> **Exercise**: Filter the entries down to the lines holding "Given", then copy those lines.

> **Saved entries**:
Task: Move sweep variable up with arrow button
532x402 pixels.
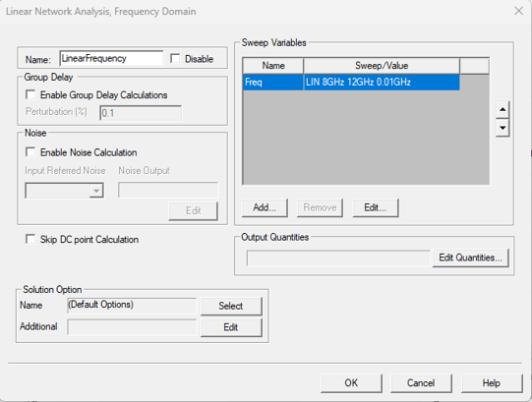Action: click(502, 109)
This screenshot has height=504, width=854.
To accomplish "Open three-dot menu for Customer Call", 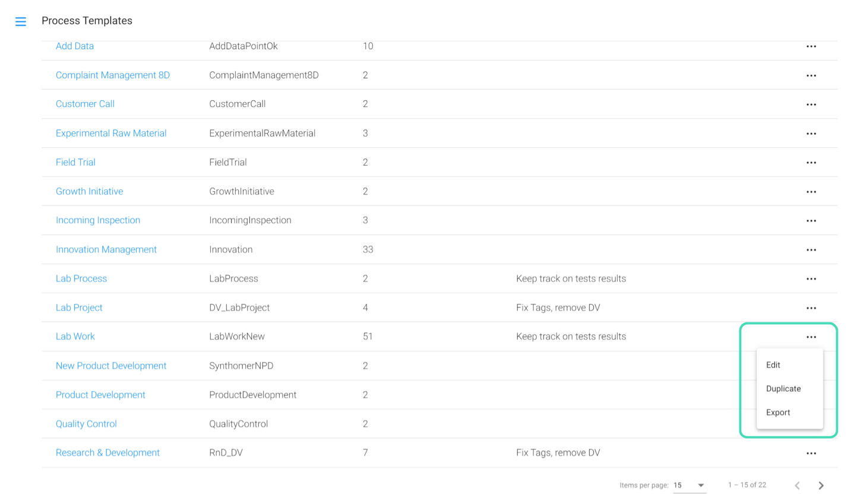I will pyautogui.click(x=811, y=104).
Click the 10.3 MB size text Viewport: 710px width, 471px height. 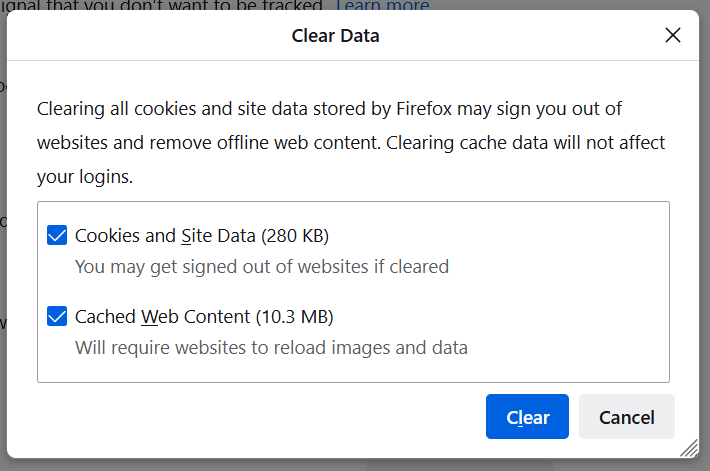click(x=294, y=317)
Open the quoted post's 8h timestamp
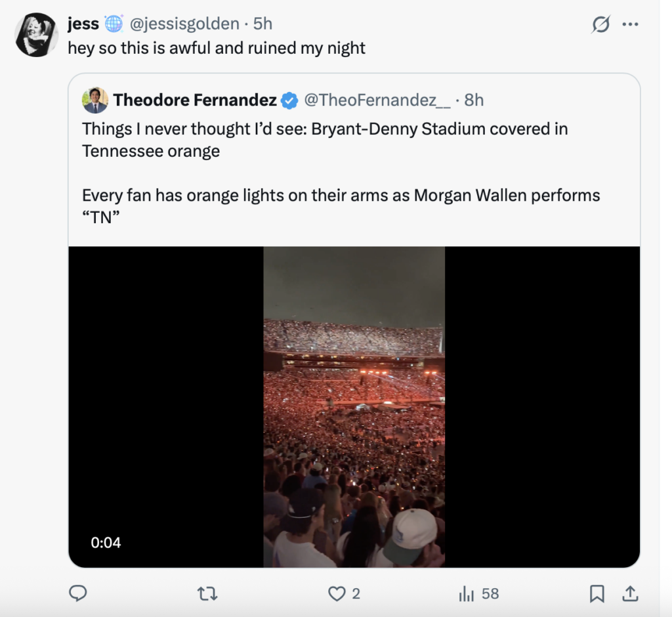 point(474,100)
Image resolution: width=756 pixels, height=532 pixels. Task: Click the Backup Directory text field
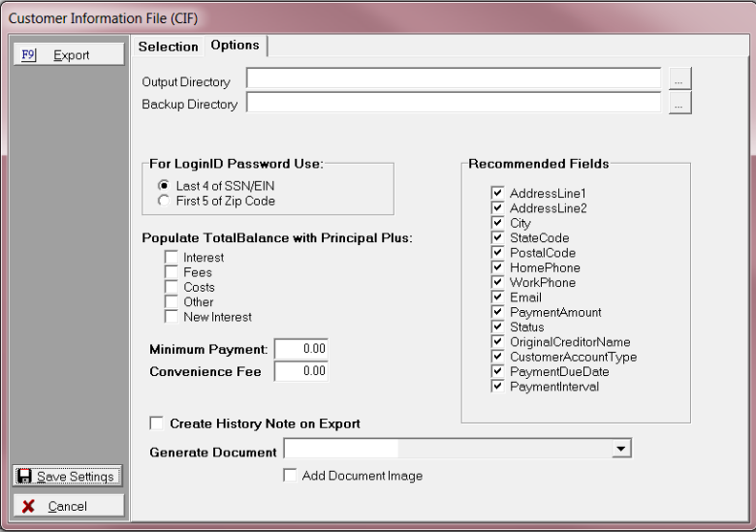(x=453, y=104)
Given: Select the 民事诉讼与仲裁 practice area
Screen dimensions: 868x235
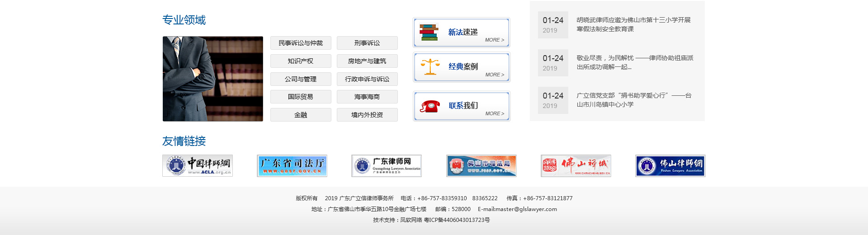Looking at the screenshot, I should point(301,43).
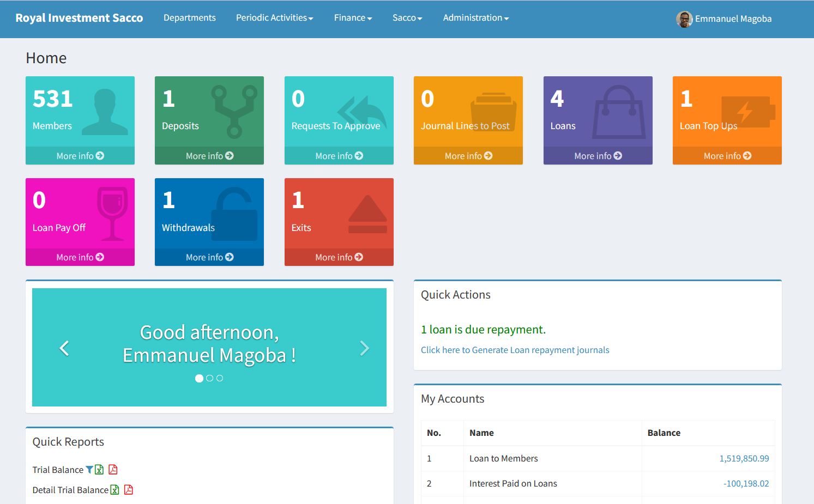Viewport: 814px width, 504px height.
Task: Open the Finance dropdown menu
Action: coord(353,18)
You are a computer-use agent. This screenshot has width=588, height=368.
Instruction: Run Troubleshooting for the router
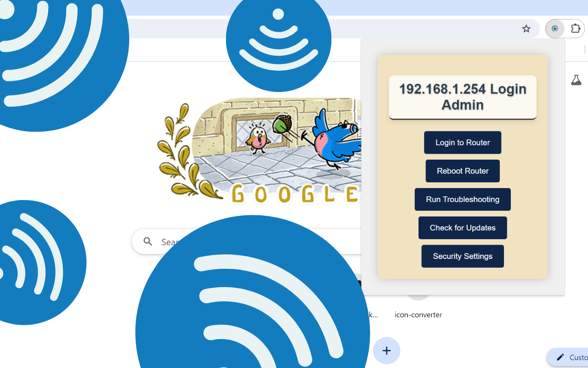(x=463, y=199)
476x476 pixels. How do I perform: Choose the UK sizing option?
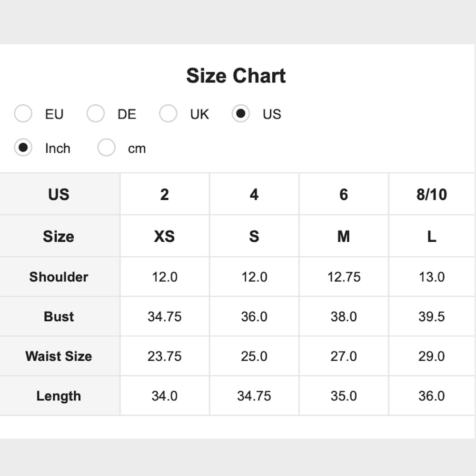click(x=168, y=114)
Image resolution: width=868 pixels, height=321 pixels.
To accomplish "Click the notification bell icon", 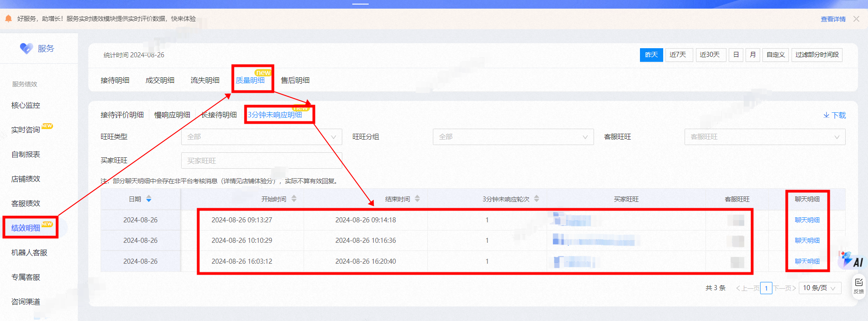I will click(x=8, y=19).
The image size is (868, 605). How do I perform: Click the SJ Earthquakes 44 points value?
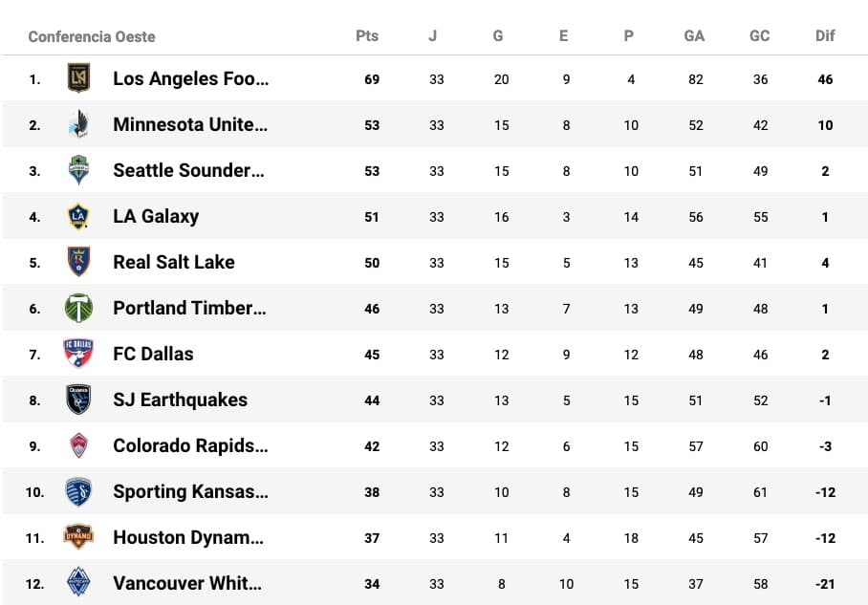click(x=372, y=400)
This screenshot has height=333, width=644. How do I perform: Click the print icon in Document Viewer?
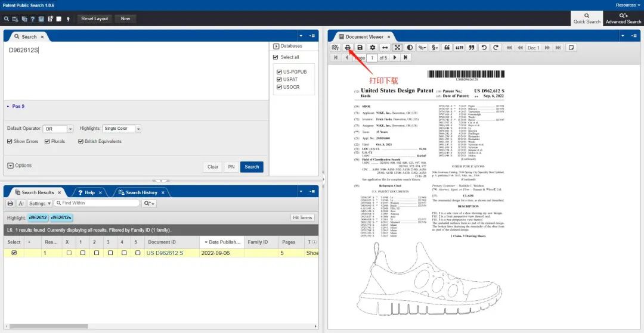pyautogui.click(x=348, y=48)
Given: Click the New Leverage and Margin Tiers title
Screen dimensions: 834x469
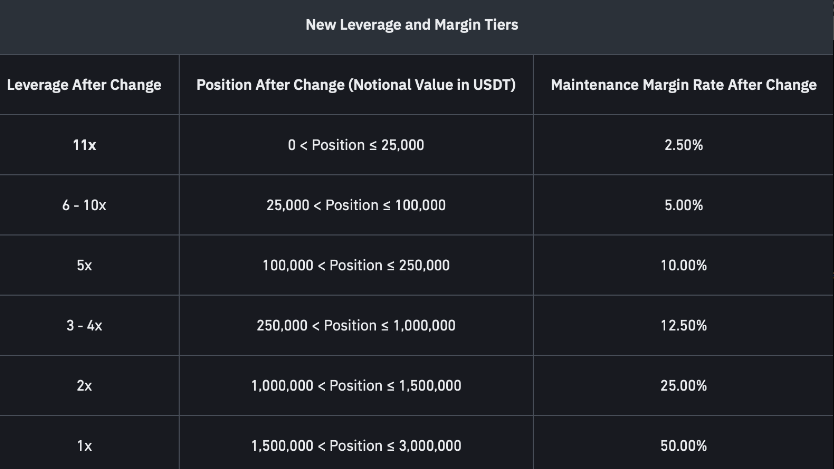Looking at the screenshot, I should pyautogui.click(x=412, y=25).
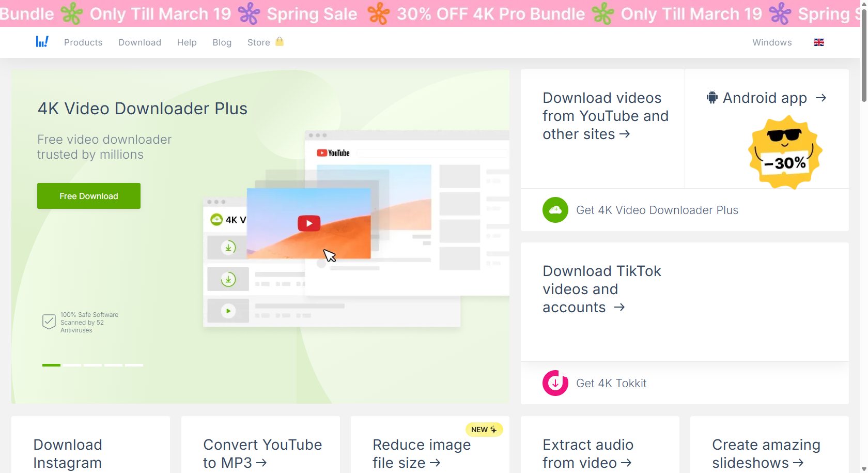Image resolution: width=868 pixels, height=473 pixels.
Task: Open the Download menu
Action: (x=140, y=42)
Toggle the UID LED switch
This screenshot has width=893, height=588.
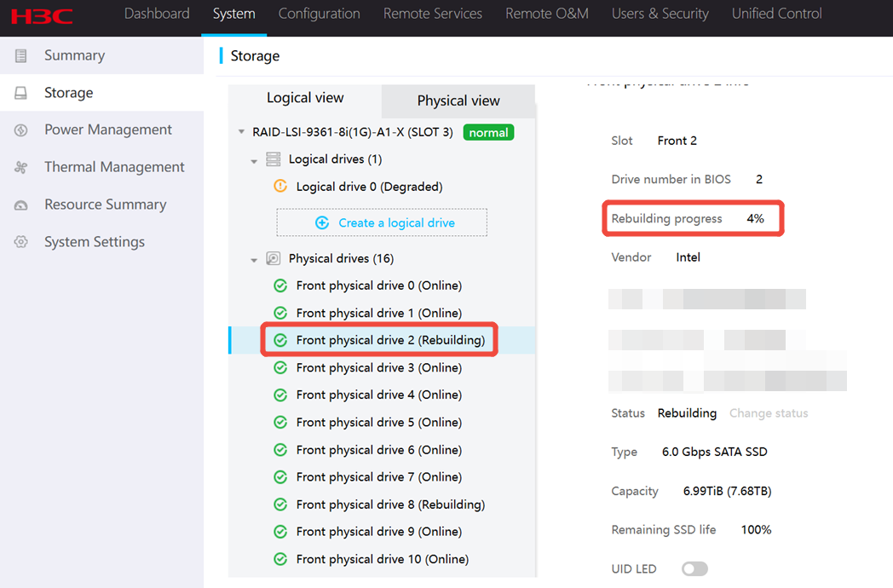[694, 568]
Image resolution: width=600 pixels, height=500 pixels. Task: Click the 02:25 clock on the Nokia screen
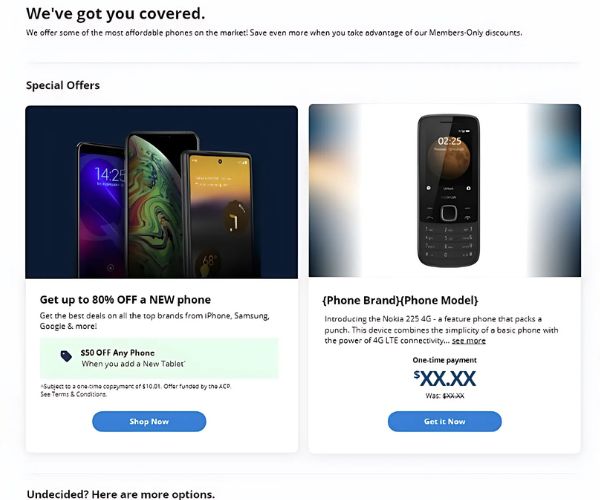pos(449,141)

> **Exercise solution**:
Given: Select the 民事诉讼与仲裁 practice area
Given: Click the New Leverage and Margin Tiers title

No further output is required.